Yarım asrı aşan hayatı boyunca yollarda olduğunu, yolculuklarında her zaman bildikleri güzergahları kullandıklarını söyleyen Uçar, “Kışlık yerimiz olan Mersin Aydıncık Bozyazı bölgesinden develerimiz ve keçilerimiz ile kalktık Konya Hadim dağlarına gidiyoruz. Bu göç yaklaşık bir ay sürer. Dağlarda konarak göçerek hayvanları müsait olan yerlerde dinlendirerek gidiyoruz. Şu an Ermenek ilçesine 500 metre yakınlarındayız. Allah izin verirse Hadim Aladağ’a gidiyoruz. Yazı orada çıkarıyoruz” dedi.



“Benden başka devesi olan kalmadı”


Eskiden Sarıkeçili Yörükleri’nde herkesin devesi olduğunu anlatan Uçar, “Eskiden deve çoktu. Herkes sattı. Bu işi bundan sonra kimse yapmaz. Benim eskiden 50 tane devem vardı. Kuşak dağıldıkça bakamam diye birazını sattım. İsteyenlere verdim. Şimdi ise 12 devem kaldı. Ben bunları satmam. Zaman ne gösterir bilemiyorum. Ölünceye kadar develere bakacağım. Develeri yaylada gören insanlar Kuş Ali burada derler.

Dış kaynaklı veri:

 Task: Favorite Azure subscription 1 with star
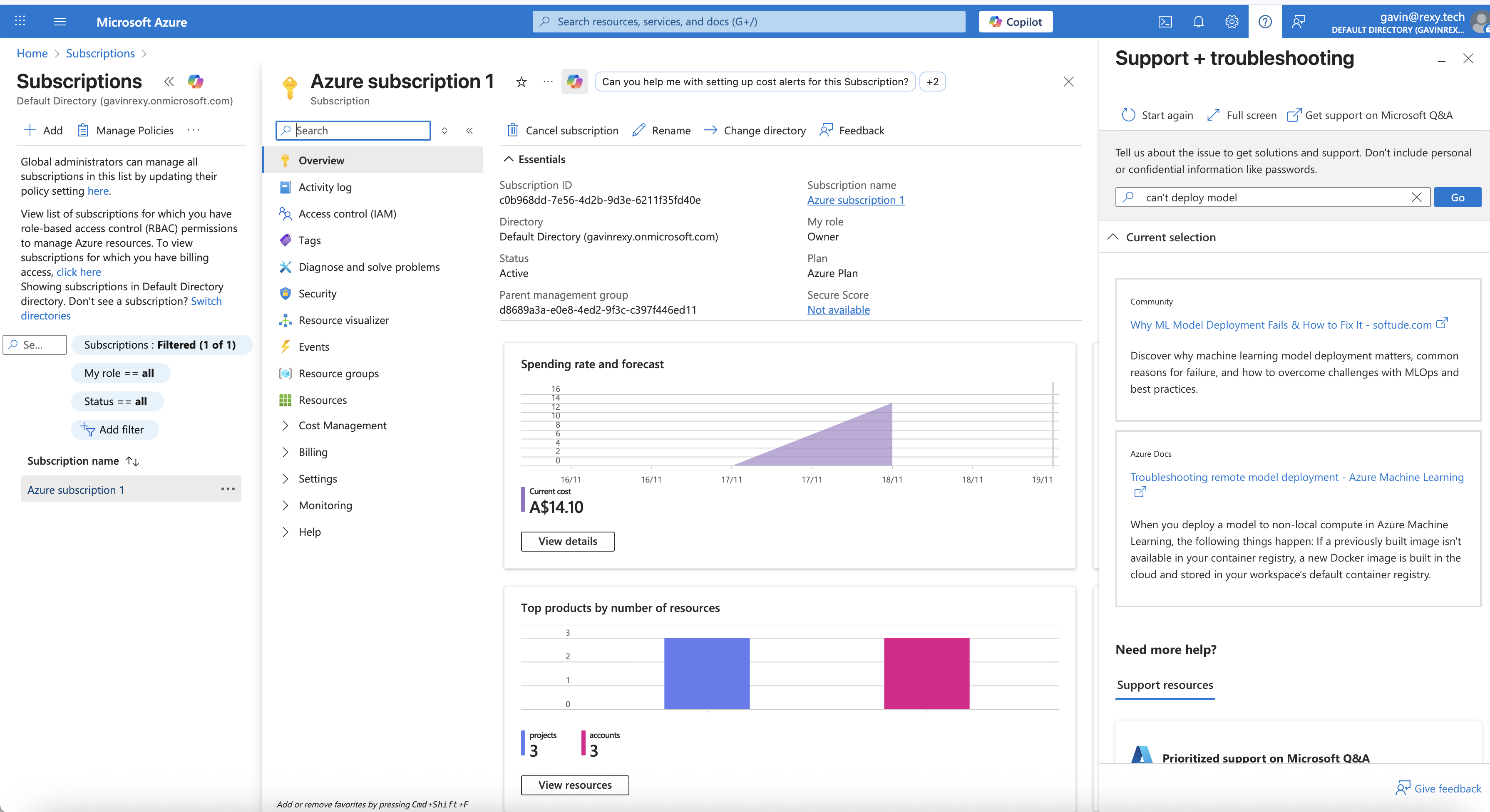tap(521, 82)
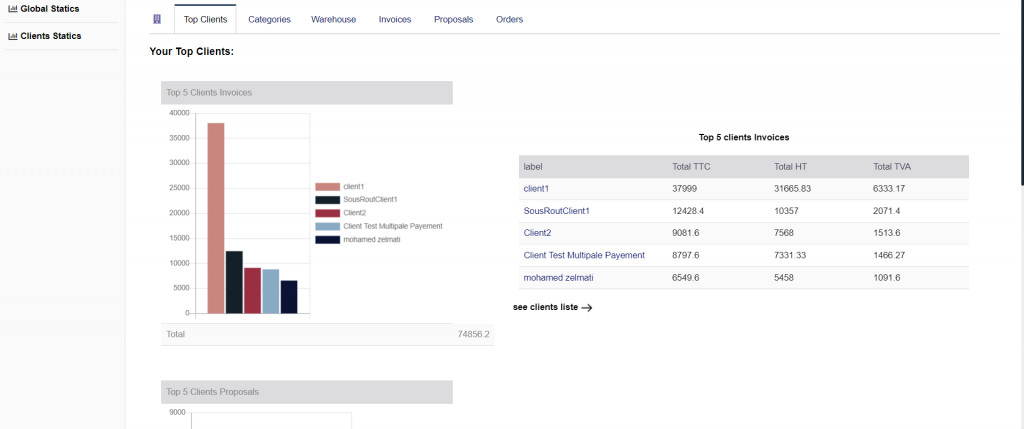Select the Proposals tab
This screenshot has height=429, width=1024.
click(453, 19)
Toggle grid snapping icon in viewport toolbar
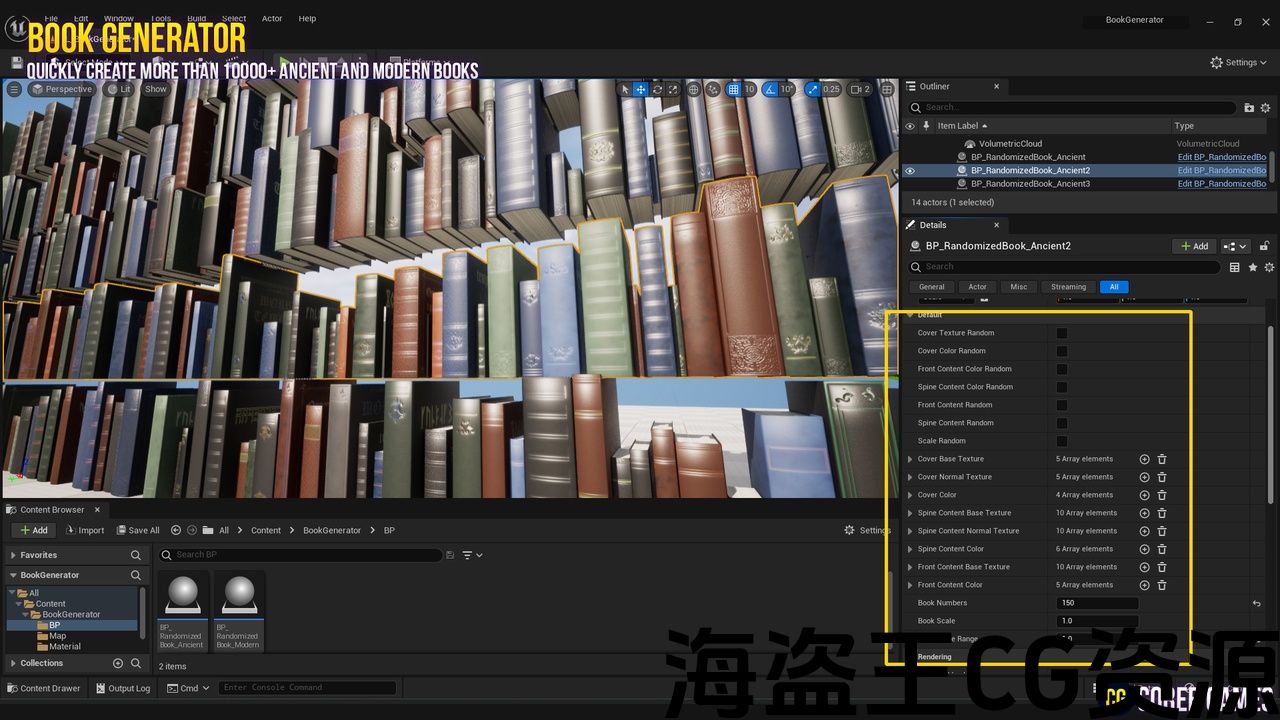 [x=733, y=89]
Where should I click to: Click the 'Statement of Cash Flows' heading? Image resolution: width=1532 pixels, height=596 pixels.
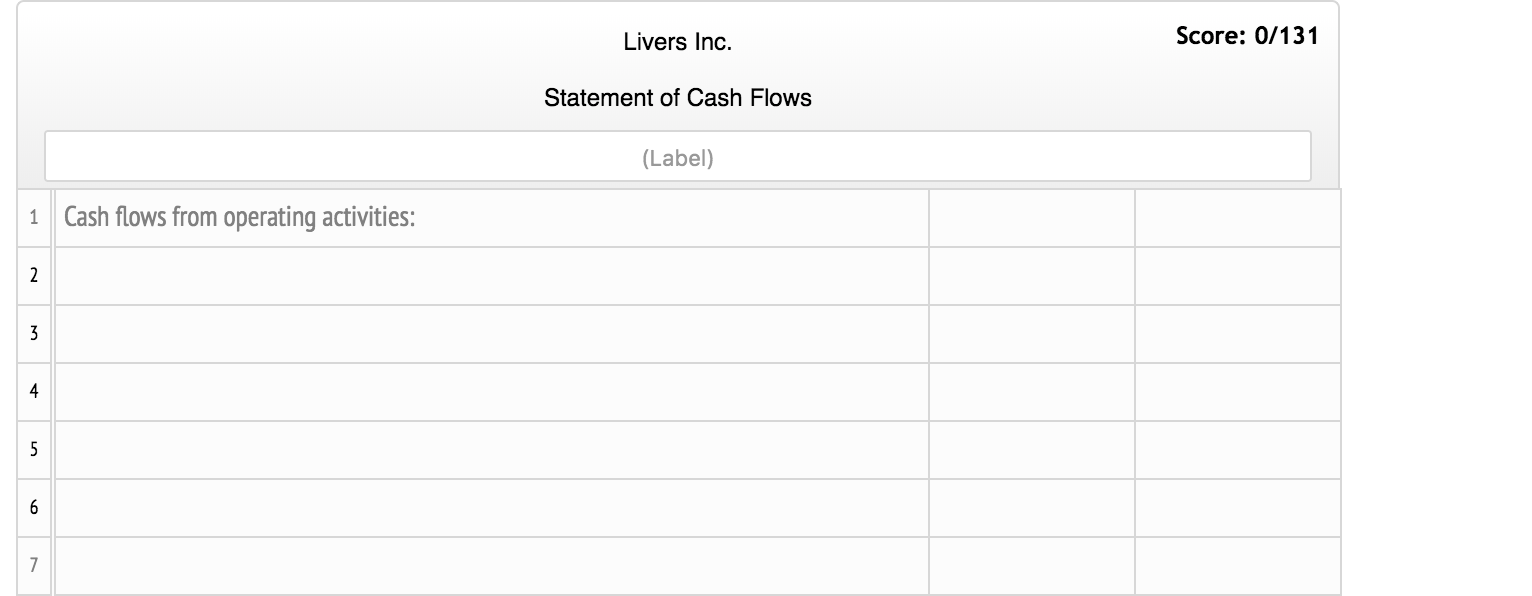(x=677, y=98)
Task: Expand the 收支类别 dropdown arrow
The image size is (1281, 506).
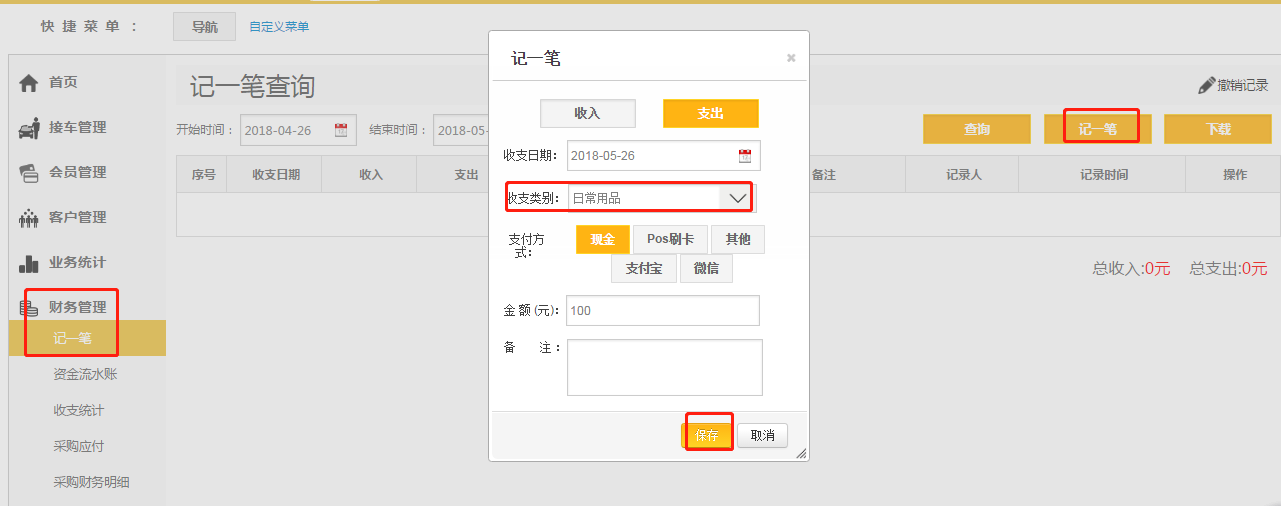Action: coord(737,198)
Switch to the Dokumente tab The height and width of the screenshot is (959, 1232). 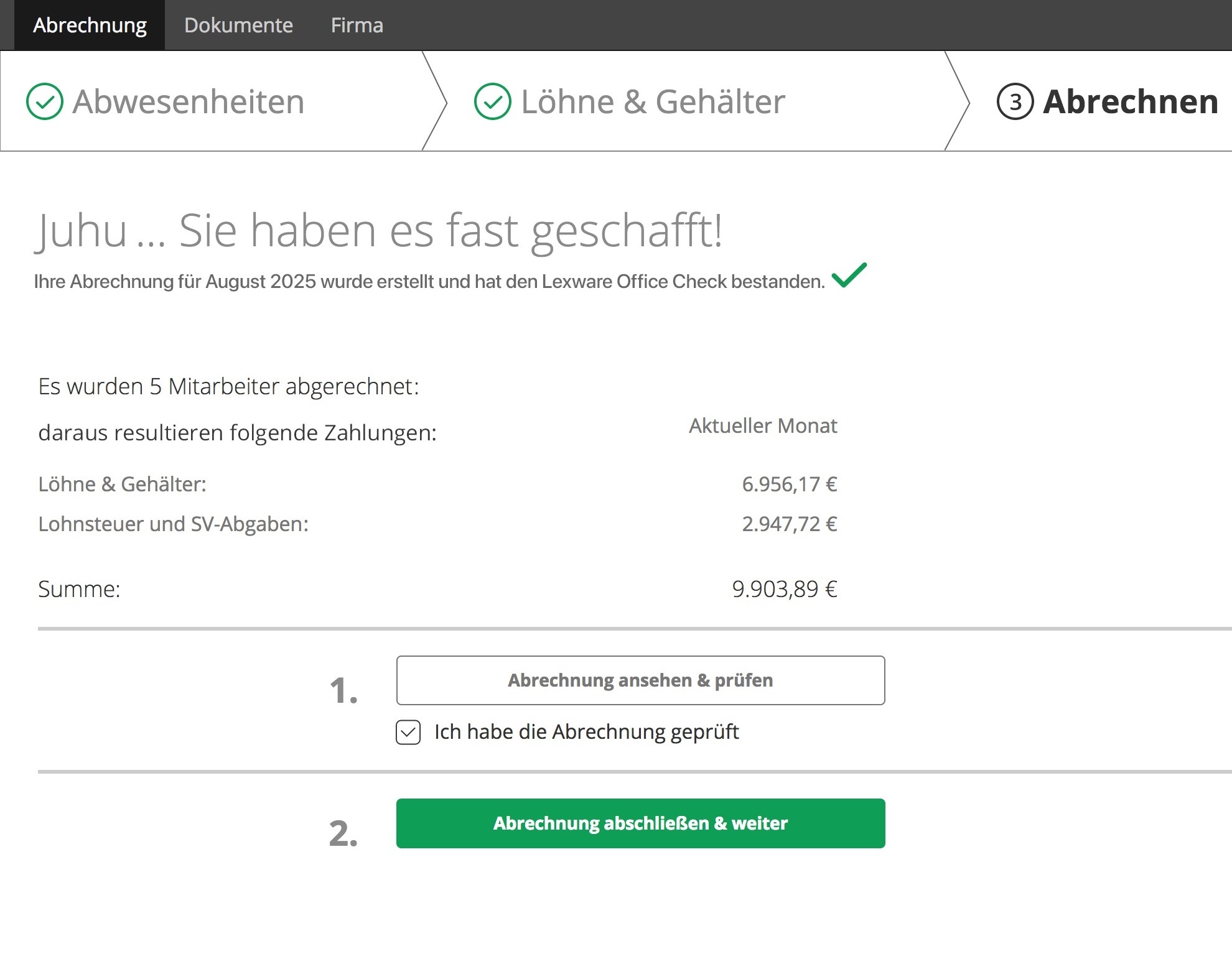(238, 25)
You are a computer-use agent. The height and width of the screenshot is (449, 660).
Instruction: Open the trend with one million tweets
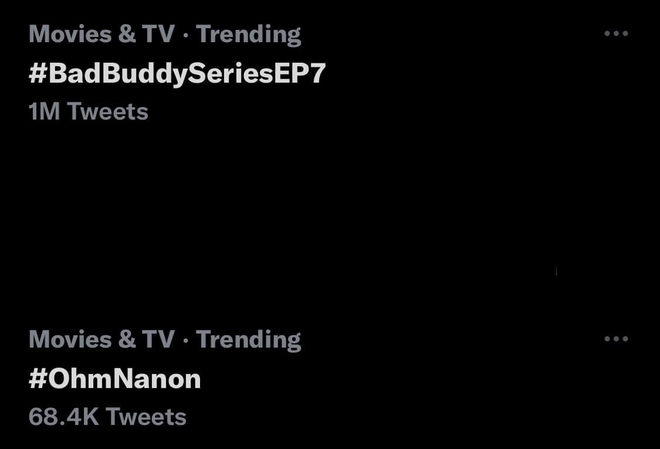point(177,74)
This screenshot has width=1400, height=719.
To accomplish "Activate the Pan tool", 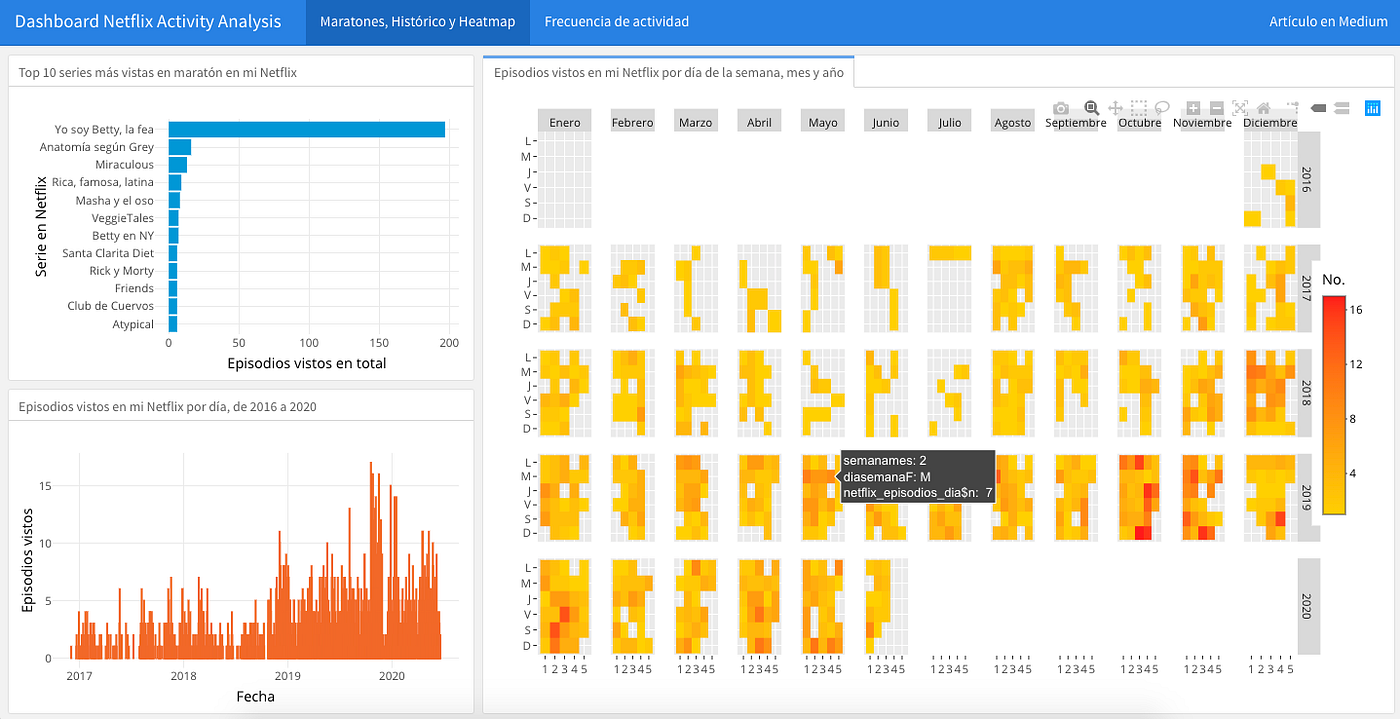I will tap(1115, 107).
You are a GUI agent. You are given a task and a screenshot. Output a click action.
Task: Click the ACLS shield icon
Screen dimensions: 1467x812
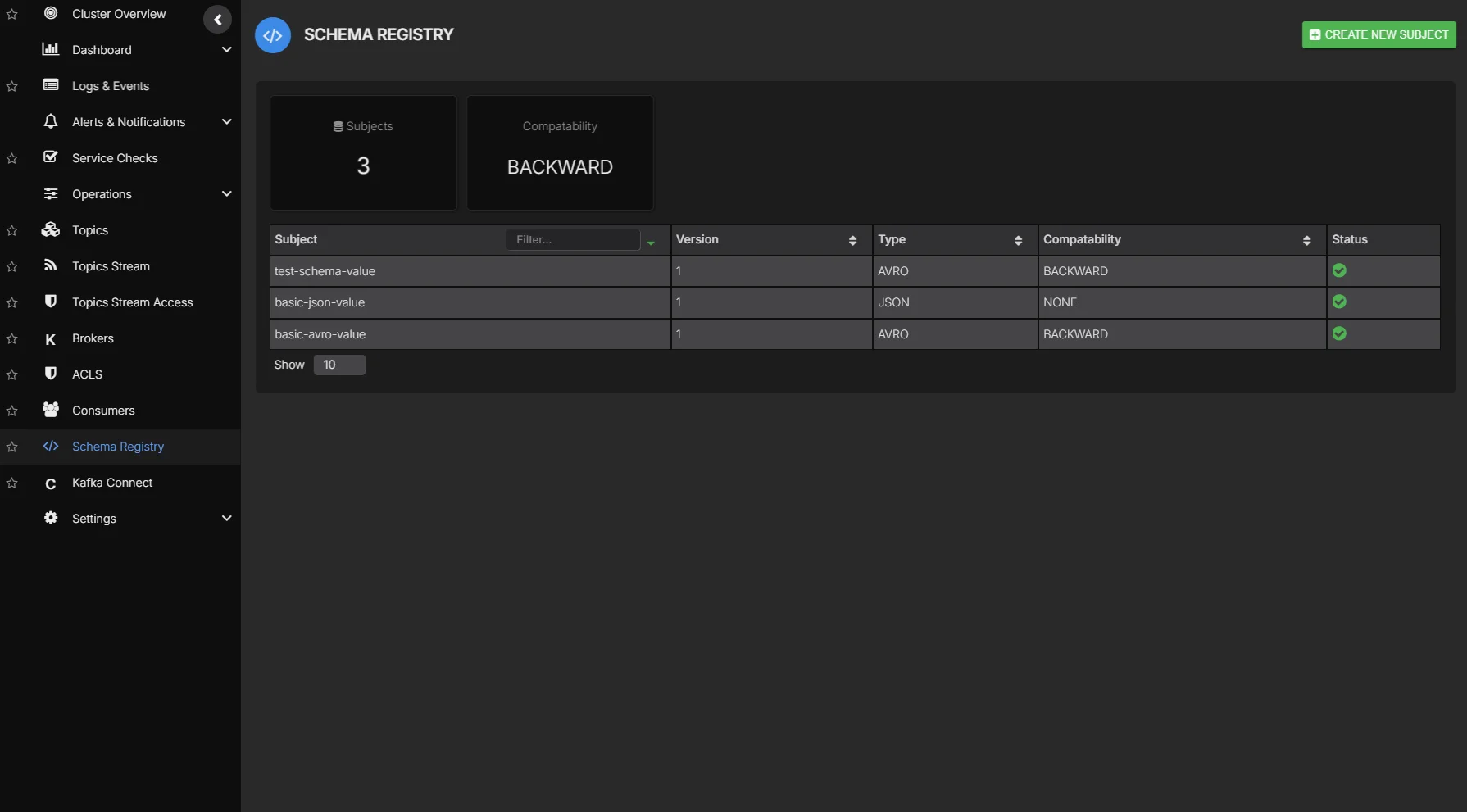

Kendimin eskiden bin adet keçisi vardı. Bakan olmadığı için sattım. Şimdi 300 mal kaldı. 8 kızım, 2 oğlum var. 2 tanesi Karaman’da oturuyorlar. Diğerleri de hayvancılık yapıyor. Onların da develeri vardı sattılar. Onlar da Konya tarafına yaylaya çıkarlar. Onlar da hayvancılığı çok seviyorlar. Yanımda bir kızım var. Oda eşi ile birlikte bize yardım ediyor. Onun da 300 kadar koyunu var. Onlar bizden önce Hadim ilçesinin yaylalarına götürdü. Onlar hem bize hem de kendilerine yardım ediyorlar. Bizde onların arkasından develerle davarlarla konaklayarak gidiyoruz” diye konuştu.



“Konar göçer kültürü sadece ben yaşatıyorum”


Eski kültürlerin ağır ağır bittiğini anlatan Uçar, “Eski konar göçer kültürü sadece ben yaşatıyorum. Kimsede deve kalmadı. Herkes develerini sattı. Eski geleneklerini kaybettiler. Herkes araba aldı. Traktör aldı. Araçlarla yaylalara çıkıyorlar. Ben bu kültürümüzü çok sevdiğim için bırakamadım. Ölünceye kadar bu kültürümü yaşatacağım” dedi.


Yörük ailenin çocuğu olduğunu anlatan Uçar, “Ben Sarıkeçili Yörük çocuğuyum. Anam beni dağda doğurmuş. O zaman doktor yok, yol yok, sokak yok. Çadırda doğduk büyüdük, başka bir yerimiz yok. Ben dağlarda doğdum, dağlarda büyüdüm. Bu develerle konar göçerim. Hayat bununla kuruldu, bununla bitecek Allah izin verirse. Yörük çok. Hepimiz Yörüğüz ama devesiyle, koyunuyla, keçisiyle bizim gibi Yörük kalmadı. Konar göçer Yörükler artık bitti. Kendi kültürümüzü tanıtır Yörük kalmadı. Deve bitti, Yörüklük bitti. Ama kanımız yine Yörük kanıdır. Devesiyle, keçisiyle, koyunuyla göçen gerçek bir Yörük’tür. Hayatta kon-göç, kon-göç yaparak uğraşıyoruz. Bazen bir yerde 3, bazen de 5 ay oturduğumuz olur. Mallarımızla develerimizle uğraşıp duruyoruz Allah’a şükür" ifadelerini kullandı.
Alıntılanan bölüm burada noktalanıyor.